Seed can be sown with conventional seed/fertilizer broadcast applicators, or by hand. Seed should be lightly covered with soil by hand raking, rolling, or shallow harrowing to accomplish good seed to soil contact. Wildflower seed should be planted very shallow, 1/16" for most species.

Tips and Tricks

Plant in clusters to create a "target' for pollinators to find.

Select a site that is removed from wind, has at least partial sun, and can provide water.

Allow material from dead branches and logs to remain nearby as nesting sites.

Finding Your Cosmos

While cosmos are quick-blooming machines that create brilliant colors of orange, white, pink and crimson, they are not for the exceptionally tidy.

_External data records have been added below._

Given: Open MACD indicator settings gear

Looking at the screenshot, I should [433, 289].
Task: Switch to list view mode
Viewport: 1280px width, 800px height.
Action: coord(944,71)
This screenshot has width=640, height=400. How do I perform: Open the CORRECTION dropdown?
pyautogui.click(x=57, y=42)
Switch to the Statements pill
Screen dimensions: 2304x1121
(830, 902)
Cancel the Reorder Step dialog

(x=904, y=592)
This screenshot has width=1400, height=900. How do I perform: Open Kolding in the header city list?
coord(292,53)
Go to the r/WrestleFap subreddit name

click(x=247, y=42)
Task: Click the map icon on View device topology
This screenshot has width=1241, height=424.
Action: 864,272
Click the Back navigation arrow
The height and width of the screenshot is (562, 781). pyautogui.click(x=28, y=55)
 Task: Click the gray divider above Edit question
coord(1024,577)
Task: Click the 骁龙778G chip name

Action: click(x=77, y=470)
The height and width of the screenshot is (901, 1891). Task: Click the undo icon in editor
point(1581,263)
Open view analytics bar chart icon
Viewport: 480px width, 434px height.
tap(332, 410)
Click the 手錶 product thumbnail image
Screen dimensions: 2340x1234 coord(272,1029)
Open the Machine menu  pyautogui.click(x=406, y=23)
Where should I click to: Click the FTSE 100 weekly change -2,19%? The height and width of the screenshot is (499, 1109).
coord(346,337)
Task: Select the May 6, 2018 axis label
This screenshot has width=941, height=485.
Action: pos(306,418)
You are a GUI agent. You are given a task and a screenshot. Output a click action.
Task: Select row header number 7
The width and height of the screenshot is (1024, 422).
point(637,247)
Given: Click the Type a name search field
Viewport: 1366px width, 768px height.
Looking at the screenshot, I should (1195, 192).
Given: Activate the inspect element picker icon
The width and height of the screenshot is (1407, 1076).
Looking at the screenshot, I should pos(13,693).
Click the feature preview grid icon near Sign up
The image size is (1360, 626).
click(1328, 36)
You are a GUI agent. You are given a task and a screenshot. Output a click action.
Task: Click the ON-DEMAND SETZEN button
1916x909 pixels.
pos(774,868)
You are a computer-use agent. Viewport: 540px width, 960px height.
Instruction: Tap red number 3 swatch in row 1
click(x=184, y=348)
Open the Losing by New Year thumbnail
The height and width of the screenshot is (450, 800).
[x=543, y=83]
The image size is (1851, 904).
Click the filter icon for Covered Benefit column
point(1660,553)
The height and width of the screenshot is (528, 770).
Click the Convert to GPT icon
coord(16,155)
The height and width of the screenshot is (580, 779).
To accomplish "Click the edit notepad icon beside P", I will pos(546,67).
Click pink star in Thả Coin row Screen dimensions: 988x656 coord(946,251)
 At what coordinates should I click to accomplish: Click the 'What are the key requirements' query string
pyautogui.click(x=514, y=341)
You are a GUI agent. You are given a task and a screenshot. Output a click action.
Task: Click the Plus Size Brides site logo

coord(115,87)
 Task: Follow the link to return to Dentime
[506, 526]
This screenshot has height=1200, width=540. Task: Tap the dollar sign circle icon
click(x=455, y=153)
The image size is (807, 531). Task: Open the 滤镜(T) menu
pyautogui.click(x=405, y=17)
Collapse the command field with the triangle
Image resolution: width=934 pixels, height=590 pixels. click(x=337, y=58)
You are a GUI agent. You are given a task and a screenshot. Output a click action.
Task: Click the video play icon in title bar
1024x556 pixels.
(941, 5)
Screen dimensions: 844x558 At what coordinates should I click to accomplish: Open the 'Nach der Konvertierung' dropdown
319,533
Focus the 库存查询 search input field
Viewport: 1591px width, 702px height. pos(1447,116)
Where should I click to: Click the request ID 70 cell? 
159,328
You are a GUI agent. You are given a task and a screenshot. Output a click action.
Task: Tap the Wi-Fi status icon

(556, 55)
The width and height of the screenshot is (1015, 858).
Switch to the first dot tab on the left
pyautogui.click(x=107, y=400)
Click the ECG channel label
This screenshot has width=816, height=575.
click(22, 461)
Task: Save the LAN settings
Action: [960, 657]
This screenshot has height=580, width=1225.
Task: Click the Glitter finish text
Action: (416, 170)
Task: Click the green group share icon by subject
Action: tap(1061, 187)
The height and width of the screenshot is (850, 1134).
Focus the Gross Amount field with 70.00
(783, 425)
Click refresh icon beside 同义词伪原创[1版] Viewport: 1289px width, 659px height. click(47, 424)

In our backyard’s “rough and tumble” wildflower patch, they have ample space to roam, reseed and flourish. Picking and casting seeds is purely for my own (and my daughters’, and my mom’s, and my brother’s) pleasure, as this genus of flower reseeds in our backyard season to season in spades, needing no additional help from me. If roaming seeds is of concern, however, there are solutions.

Growing wildflowers can ‘send you to another cosmos’ with proper planning. You, too, can form habitats that are ideal for pollinators and wildlife. And more wildflowers can be reestablished and sustained.

And for this, and other’s work, we all should be thankful.